Interspecies nuclear transfer is an invaluable tool for studying nucleus–cytoplasm interactions; and at the same time, it provides a possible alternative to clone animals whose oocytes are difficult to obtain. In the present study, we investigated the possibility of cloning cat embryos using rabbit oocytes, and compared the developmental capacity; the timing of embryogenesis of the cat–rabbit cloned embryos with that of the cat–cat or the rabbit–rabbit cloned embryos. When cultured in M199, the rate of blastocyst formation of the cat–rabbit embryos was 6.9%, which was not significantly different than that of the cat–cat embryos (10.5%). However, the rate of blastocyst formation of rabbit–rabbit embryos (22.9%) was significantly greater than that of both the cat–rabbit and the cat–cat embryos ( P  < 0.05). The timing of the first three cleavages for the cat–rabbit embryos was similar to that of the rabbit–rabbit embryos, but significantly faster than that of the cat–cat embryos ( P  < 0.05), while the time to form blastocysts was similar to that of cat–cat embryos, but significantly slower than that of the rabbit–rabbit embryos ( P  < 0.05).
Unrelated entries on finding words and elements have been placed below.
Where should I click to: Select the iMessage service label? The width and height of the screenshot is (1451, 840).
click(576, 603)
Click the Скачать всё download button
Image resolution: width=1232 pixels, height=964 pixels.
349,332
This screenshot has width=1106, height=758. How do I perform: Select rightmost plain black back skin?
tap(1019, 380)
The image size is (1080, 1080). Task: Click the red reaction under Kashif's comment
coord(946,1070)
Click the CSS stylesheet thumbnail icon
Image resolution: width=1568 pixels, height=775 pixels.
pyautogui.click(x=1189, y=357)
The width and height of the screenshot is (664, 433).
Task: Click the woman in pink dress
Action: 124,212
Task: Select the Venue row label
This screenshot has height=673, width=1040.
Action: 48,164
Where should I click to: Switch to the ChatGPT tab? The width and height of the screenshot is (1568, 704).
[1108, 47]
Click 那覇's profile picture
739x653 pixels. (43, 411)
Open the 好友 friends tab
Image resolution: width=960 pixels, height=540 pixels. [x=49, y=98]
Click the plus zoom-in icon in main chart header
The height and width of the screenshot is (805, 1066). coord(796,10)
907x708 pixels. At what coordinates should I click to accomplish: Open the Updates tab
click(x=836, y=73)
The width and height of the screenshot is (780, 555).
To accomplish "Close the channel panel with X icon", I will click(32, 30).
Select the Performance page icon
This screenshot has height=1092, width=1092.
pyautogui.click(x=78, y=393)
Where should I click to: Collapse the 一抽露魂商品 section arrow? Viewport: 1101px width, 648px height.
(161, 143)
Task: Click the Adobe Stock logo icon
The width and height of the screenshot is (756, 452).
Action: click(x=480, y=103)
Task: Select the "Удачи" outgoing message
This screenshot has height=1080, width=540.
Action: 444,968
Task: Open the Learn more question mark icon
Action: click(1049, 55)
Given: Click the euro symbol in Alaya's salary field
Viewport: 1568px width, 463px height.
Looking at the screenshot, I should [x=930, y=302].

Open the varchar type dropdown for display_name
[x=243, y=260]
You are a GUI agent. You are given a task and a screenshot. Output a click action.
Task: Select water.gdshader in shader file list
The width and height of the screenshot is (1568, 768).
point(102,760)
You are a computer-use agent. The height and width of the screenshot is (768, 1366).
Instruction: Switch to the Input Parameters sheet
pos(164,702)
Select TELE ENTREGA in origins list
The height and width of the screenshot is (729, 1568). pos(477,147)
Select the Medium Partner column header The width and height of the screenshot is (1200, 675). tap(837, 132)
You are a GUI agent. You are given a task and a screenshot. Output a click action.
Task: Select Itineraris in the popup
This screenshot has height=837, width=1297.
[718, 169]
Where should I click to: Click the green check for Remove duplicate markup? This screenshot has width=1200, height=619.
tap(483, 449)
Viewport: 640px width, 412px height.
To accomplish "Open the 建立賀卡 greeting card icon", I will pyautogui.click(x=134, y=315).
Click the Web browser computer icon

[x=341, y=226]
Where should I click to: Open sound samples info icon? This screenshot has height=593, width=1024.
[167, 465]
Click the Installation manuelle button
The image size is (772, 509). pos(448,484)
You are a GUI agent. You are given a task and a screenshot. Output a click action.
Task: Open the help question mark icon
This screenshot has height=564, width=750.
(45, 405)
Both M199 and SOF medium were evaluated for culturing cat–rabbit embryos; the rate of blastocyst formation in SOF (14.5%) was significantly greater than that in M199 (6.9%) ( P  < 0.05). These results demonstrate that: (1) the cat–rabbit embryos possess equal developmental capacity as cat–cat embryos; (2) the timing of the first three cleavages for the cat–rabbit embryos is recipient‐specific, while the time to form blastocysts is donor nucleus‐specific; and (3) SOF medium may be beneficial to overcome the morula‐to‐blastocyst block for cat–rabbit cloned embryos. Mol. Reprod. Dev. 66: 38–45, 2003. © 2003 Wiley‐Liss, Inc.